Reproduce the data word for word, from its first line through the line containing "Viewport: 615px width, 816px", including both ends.

─── Excerpted data ───

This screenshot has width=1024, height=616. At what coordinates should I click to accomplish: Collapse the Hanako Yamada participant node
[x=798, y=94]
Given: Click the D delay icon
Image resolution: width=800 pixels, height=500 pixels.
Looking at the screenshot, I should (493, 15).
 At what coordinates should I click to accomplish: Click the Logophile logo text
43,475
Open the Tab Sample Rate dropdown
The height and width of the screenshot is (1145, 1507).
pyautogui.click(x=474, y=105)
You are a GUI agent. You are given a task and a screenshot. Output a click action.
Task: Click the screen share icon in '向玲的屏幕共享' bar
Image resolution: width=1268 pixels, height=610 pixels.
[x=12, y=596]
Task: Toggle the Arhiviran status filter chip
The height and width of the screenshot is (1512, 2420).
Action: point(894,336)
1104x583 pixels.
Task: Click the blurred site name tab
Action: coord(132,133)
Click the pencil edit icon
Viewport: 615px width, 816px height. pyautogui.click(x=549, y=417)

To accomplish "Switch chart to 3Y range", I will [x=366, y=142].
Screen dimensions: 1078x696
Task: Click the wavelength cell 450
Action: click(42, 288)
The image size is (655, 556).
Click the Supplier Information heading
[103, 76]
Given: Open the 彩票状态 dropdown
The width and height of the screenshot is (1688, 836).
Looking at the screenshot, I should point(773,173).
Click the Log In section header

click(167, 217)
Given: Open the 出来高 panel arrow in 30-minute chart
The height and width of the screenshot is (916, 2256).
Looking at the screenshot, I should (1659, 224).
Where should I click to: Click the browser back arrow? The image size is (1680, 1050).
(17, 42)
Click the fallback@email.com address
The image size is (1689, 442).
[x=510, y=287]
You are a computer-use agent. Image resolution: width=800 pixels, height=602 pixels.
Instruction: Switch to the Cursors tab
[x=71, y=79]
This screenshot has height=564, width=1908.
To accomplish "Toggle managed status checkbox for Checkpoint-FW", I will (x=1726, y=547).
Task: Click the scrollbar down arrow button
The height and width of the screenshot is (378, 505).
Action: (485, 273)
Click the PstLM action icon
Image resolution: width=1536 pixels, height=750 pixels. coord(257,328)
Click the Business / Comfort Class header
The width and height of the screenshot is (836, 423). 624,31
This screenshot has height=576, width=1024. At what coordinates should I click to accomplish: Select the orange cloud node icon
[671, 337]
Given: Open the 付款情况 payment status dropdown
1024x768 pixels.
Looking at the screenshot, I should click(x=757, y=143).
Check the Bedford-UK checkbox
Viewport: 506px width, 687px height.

───

Answer for the task ▸
This screenshot has width=1024, height=616. At what coordinates should I click to accomplish: Collapse the Hanako Yamada participant node
[x=798, y=94]
Given: Click the D delay icon
Image resolution: width=800 pixels, height=500 pixels.
Looking at the screenshot, I should (493, 15).
 At what coordinates should I click to accomplish: Click the Logophile logo text
43,475
Open the Tab Sample Rate dropdown
The height and width of the screenshot is (1145, 1507).
pyautogui.click(x=474, y=105)
You are a GUI agent. You are given a task and a screenshot. Output a click action.
Task: Click the screen share icon in '向玲的屏幕共享' bar
Image resolution: width=1268 pixels, height=610 pixels.
[x=12, y=596]
Task: Toggle the Arhiviran status filter chip
The height and width of the screenshot is (1512, 2420).
Action: point(894,336)
1104x583 pixels.
Task: Click the blurred site name tab
Action: coord(132,133)
Click the pencil edit icon
Viewport: 615px width, 816px height. pyautogui.click(x=549, y=417)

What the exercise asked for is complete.